What to produce: Which lines in the records below mention the word "target"? Copy each one out.
════════════════
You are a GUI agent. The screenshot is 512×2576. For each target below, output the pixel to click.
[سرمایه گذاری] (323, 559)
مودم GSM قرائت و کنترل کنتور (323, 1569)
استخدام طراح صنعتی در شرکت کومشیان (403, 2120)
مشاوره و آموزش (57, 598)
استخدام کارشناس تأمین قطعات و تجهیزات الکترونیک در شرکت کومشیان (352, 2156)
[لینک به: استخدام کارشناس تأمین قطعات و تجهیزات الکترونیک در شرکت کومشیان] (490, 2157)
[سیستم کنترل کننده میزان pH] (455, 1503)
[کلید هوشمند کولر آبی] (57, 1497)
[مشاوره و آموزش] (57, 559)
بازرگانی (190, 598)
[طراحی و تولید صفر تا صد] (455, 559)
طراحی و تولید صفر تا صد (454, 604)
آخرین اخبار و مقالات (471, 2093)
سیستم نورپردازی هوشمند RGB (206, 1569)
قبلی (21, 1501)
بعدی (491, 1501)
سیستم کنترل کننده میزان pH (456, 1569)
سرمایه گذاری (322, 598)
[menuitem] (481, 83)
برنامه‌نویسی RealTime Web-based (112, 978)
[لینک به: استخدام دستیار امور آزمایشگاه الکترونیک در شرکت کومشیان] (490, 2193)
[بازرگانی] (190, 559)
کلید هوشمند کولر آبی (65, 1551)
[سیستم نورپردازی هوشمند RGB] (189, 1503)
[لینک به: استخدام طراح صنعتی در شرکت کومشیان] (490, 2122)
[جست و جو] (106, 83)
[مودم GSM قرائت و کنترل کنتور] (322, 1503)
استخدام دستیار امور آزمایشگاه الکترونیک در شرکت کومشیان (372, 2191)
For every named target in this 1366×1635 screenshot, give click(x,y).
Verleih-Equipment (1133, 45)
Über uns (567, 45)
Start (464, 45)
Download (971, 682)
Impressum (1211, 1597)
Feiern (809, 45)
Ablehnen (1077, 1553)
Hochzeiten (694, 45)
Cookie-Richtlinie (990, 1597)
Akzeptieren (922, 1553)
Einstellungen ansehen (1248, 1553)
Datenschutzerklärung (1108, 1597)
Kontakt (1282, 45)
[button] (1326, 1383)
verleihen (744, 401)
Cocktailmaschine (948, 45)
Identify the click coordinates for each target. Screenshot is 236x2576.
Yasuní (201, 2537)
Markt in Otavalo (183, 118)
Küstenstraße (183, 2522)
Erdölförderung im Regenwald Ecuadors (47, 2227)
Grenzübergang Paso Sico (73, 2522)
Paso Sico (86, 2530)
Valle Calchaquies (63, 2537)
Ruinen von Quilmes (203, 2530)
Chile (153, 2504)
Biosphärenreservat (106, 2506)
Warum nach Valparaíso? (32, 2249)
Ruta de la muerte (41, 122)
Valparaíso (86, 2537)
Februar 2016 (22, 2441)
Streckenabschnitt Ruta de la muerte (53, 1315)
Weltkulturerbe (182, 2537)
════════════════
Final answer:
You are a GUI agent. The screenshot is 512×2576. For each target below, output the pixel to click.
For every named target in this 1366×1635 screenshot, give click(x,y).
Identify the click coordinates for each target. Screenshot is 236x2576.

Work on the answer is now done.